How to generate keys from facial images and keep privacy at the same time (2018) [pdf]

by legionof7on 4/26/2020, 10:18 PMwith 7 comments

by nullcon 4/27/2020, 8:25 AM

The minisketch library I worked on can be used for near optimal (in the sense of information leak) error correction for "set like" features:

https://github.com/sipa/minisketch/

Our application is for communications efficient set reconciliation to convert Bitcoin's quadratic-overhead transaction gossip protocol (O(txn*peers)) to effectively linear (O(txn)), though the primary academic work that our work was based on were concerned with fuzzy extractors for privacy preserving (and encryption key generating) biometrics.

by O81s1iiCHUP9on 4/26/2020, 11:53 PM

Hmm...

This is old research, which seems to be a recreation of the work of Sutcu et al. among others.

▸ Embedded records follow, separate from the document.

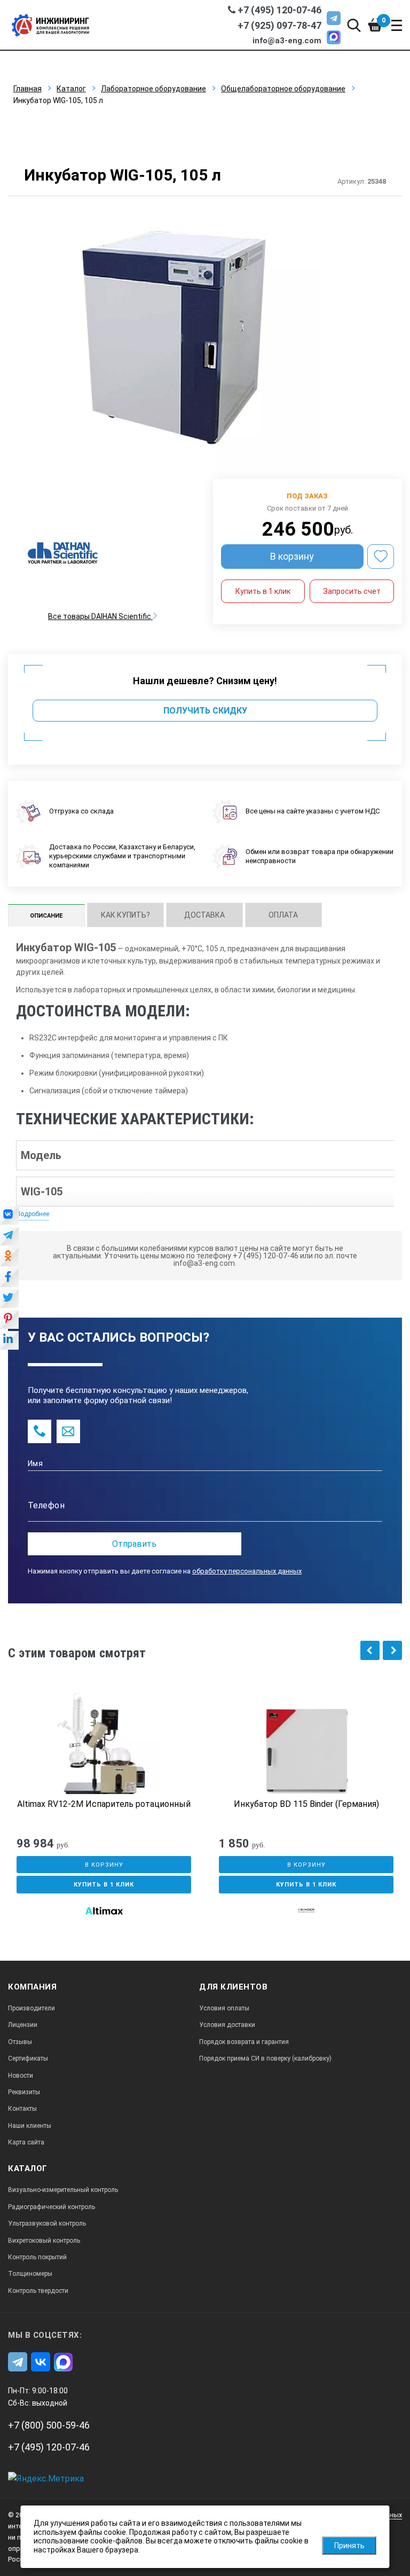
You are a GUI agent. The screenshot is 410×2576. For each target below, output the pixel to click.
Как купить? (125, 915)
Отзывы (20, 2042)
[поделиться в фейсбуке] (9, 1279)
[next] (392, 1650)
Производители (31, 2008)
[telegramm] (334, 18)
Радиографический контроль (51, 2207)
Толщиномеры (30, 2273)
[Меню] (397, 25)
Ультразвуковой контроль (47, 2223)
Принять (349, 2545)
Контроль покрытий (37, 2257)
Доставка (204, 915)
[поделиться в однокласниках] (9, 1258)
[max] (334, 37)
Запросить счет (352, 591)
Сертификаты (28, 2058)
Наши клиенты (29, 2125)
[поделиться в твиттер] (9, 1299)
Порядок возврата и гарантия (244, 2042)
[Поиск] (354, 25)
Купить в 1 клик (262, 591)
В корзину (292, 556)
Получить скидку (205, 711)
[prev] (370, 1650)
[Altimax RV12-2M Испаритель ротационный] (104, 1745)
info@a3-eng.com (287, 40)
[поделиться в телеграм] (9, 1237)
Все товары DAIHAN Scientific (100, 616)
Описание (46, 915)
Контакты (22, 2108)
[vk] (40, 2361)
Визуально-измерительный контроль (63, 2190)
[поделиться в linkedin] (9, 1341)
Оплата (283, 915)
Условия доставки (227, 2025)
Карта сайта (26, 2142)
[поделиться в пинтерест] (9, 1320)
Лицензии (22, 2025)
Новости (20, 2075)
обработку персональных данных (247, 1571)
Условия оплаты (224, 2008)
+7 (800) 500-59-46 (49, 2425)
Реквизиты (24, 2092)
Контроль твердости (38, 2291)
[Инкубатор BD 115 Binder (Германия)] (306, 1745)
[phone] (39, 1431)
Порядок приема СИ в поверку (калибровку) (265, 2058)
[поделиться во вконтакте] (9, 1216)
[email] (68, 1431)
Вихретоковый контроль (44, 2240)
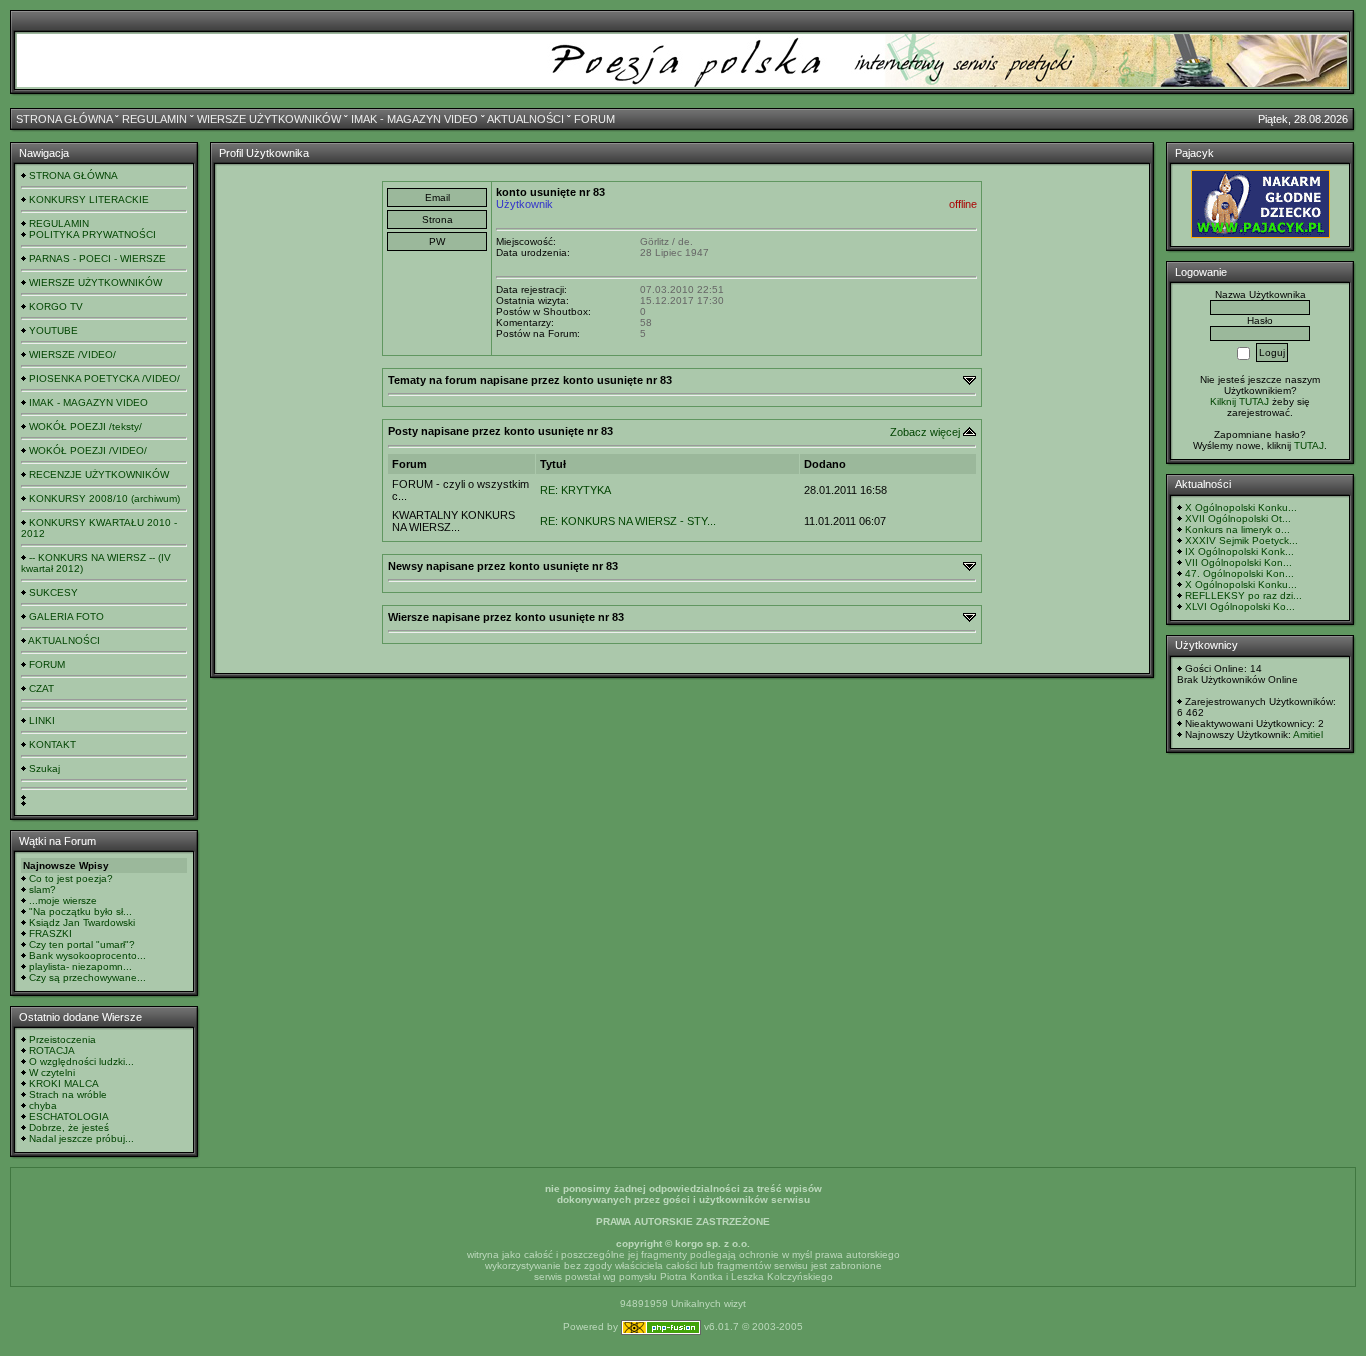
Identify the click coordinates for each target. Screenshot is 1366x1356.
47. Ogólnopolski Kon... (1239, 573)
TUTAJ (1309, 445)
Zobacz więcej (925, 432)
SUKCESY (53, 592)
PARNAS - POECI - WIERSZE (97, 258)
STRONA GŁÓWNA (64, 119)
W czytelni (52, 1072)
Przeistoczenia (62, 1039)
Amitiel (1308, 734)
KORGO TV (56, 306)
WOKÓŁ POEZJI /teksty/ (85, 426)
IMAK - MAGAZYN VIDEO (414, 119)
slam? (42, 889)
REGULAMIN (154, 119)
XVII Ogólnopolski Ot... (1238, 518)
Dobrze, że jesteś (69, 1127)
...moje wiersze (63, 900)
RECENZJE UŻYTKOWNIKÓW (99, 474)
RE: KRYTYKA (575, 490)
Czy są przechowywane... (87, 977)
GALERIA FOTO (66, 616)
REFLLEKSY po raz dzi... (1243, 595)
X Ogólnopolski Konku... (1241, 507)
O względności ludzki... (81, 1061)
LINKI (42, 720)
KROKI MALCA (64, 1083)
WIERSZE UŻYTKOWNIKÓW (269, 119)
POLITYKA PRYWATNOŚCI (92, 234)
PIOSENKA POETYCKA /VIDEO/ (104, 378)
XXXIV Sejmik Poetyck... (1241, 540)
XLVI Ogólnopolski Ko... (1240, 606)
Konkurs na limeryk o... (1237, 529)
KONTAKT (52, 744)
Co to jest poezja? (71, 878)
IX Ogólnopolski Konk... (1239, 551)
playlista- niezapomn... (80, 966)
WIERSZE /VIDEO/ (72, 354)
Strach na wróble (68, 1094)
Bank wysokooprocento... (87, 955)
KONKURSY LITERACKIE (89, 199)
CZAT (41, 688)
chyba (43, 1105)
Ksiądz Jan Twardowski (82, 922)
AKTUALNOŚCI (525, 119)
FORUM (594, 119)
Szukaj (44, 768)
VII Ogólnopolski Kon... (1238, 562)
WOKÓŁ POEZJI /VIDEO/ (88, 450)
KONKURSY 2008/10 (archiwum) (104, 498)
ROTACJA (52, 1050)
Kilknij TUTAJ (1239, 401)
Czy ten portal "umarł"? (82, 944)
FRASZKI (50, 933)
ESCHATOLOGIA (69, 1116)
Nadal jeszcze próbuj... (81, 1138)
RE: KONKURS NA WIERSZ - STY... (628, 521)
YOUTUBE (53, 330)
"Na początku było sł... (80, 911)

I did my masters thesis on this.

by barbegalon 4/27/2020, 10:09 AM

I feel like the ability for this method to work well depends on the methodology of taking the enrollment and the subsequent key-generation images. If you take them using the same poses, with the same camera and lighting within a few hours of each other then this method will work extremely well [1]. I really doubt it generalizes to the case of using it with a laptop webcam in any location with different lighting.

But maybe I am wrong, maybe there are enough bits of information in a randomly lit image of a face.

[1] https://www.ncbi.nlm.nih.gov/pmc/articles/PMC2898524/

by 1cvmaskon 4/26/2020, 11:33 PM

Has IBM built a product around this? I don’t know of one.

Or is the research for patent purposes only?